Brokaw delivered one of the eulogies for former First Lady Nancy Reagan at her burial on March 11, 2016. As a reporter and then presenter, he discussed his relationship with both the Reagans. Brokaw, along with Ecuadorian news anchor Alfonso Espinosa de Los Monteros, who has been with Ecuavisa since 1967, announced his retirement from NBC on January 22, 2021, after 55 years on the network. Brokaw is one of the few news anchors in the world who has spent the most time on the same news network.

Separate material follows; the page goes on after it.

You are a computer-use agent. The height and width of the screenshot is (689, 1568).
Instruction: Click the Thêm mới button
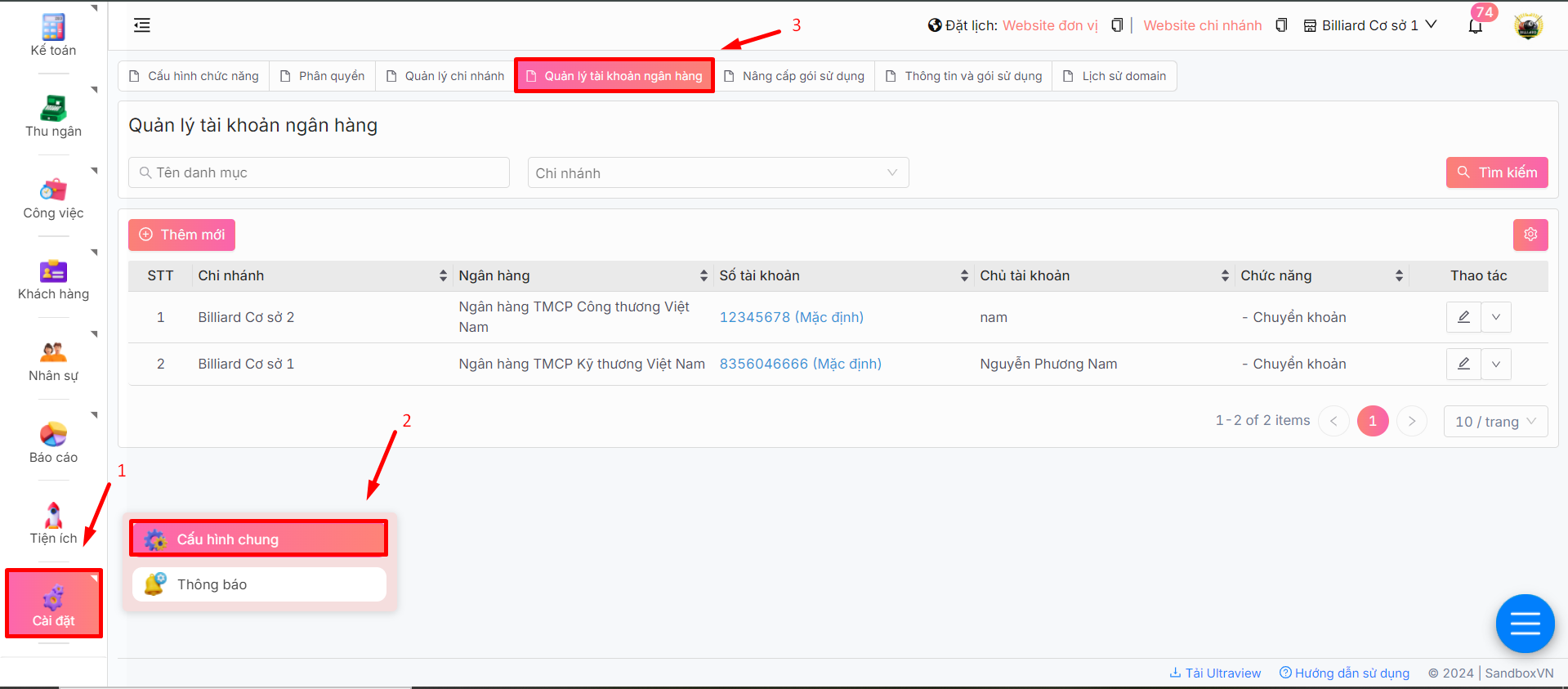tap(181, 235)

Tom Brokaw NBC Nightly News
Brokaw was the first broadcast journalist to cover the fall of the Berlin Wall in English. Brokaw interviewed Soviet leader Mikhail Gorbachev and Russian President Vladimir Putin for the first time on American television. From 1993 to 1994, he hosted a prime-time newsmagazine called Now, which was later absorbed into the multi-night NBC show Dateline. In 1993, in response to David Letterman’s monologue involving jokes about NBC, Brokaw stepped on stage and exclaimed, “These last two jokes are the intellectual property of NBC!” NBC agreed to pay Jewell $500,000. Despite the fact that the network stuck by its story, the network agreed to pay Jewell $500,000.
He joined Katie Couric and Matt Lauer for the live attack on the World Trade Center’s South Tower on September 11, 2001, and anchored the rest of the day until after midnight. He testified about the anthrax assaults before the Commission on the Prevention of Weapons of Mass Destruction Proliferation and Terrorism in 2008.